(ASSIGNMENT) The answer should be an exact copy of the lines from the line with "Sitio web (114, 2378)" through the last line of the entries, and no other lines.

Pixel coordinate grounding data:
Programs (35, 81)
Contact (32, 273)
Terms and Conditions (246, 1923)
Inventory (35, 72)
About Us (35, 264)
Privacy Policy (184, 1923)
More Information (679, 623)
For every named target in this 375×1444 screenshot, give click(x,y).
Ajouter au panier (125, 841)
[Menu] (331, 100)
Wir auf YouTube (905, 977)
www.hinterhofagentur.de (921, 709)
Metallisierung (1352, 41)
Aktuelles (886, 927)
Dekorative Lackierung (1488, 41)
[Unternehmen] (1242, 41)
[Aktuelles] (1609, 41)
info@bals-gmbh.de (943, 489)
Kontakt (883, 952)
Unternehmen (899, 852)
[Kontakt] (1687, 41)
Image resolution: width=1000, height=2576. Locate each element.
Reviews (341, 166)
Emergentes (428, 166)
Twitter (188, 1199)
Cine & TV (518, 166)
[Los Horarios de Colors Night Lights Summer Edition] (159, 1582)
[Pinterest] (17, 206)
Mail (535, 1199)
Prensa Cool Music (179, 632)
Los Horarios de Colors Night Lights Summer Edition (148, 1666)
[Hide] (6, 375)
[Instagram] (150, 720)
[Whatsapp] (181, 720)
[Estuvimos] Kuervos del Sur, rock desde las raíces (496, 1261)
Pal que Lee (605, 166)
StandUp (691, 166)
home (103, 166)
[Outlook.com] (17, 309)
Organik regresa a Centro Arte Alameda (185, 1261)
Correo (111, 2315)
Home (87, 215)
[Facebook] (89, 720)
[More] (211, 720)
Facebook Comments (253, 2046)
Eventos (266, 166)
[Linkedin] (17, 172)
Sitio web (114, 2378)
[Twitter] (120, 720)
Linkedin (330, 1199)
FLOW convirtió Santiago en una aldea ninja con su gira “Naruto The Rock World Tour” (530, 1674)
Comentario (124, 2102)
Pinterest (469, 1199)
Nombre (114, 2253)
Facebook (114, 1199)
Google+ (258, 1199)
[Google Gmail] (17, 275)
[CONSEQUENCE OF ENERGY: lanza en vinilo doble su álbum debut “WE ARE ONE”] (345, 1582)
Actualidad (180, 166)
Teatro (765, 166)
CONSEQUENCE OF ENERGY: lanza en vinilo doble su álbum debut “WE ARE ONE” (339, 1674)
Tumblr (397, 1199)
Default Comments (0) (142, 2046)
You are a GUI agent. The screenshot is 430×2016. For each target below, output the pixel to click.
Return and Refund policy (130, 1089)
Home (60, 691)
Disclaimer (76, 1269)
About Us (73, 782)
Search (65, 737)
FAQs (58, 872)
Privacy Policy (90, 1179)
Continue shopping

(TASK OUTPUT)
Sitio web (114, 2378)
[Twitter] (120, 720)
Linkedin (330, 1199)
FLOW convirtió Santiago en una aldea ninja con su gira “Naruto The Rock World Tour” (530, 1674)
Comentario (124, 2102)
Pinterest (469, 1199)
Nombre (114, 2253)
Facebook (114, 1199)
Google+ (258, 1199)
[Google Gmail] (17, 275)
[CONSEQUENCE OF ENERGY: lanza en vinilo doble su álbum debut “WE ARE ONE”] (345, 1582)
Actualidad (180, 166)
Teatro (765, 166)
CONSEQUENCE OF ENERGY: lanza en vinilo doble su álbum debut “WE ARE ONE” (339, 1674)
Tumblr (397, 1199)
Default Comments (0) (142, 2046)
You are a GUI agent. The screenshot is 430×2016. For each target below, output the pixel to click.
Return and Refund policy (130, 1089)
Home (60, 691)
Disclaimer (76, 1269)
About Us (73, 782)
Search (65, 737)
FAQs (58, 872)
Privacy Policy (90, 1179)
Continue shopping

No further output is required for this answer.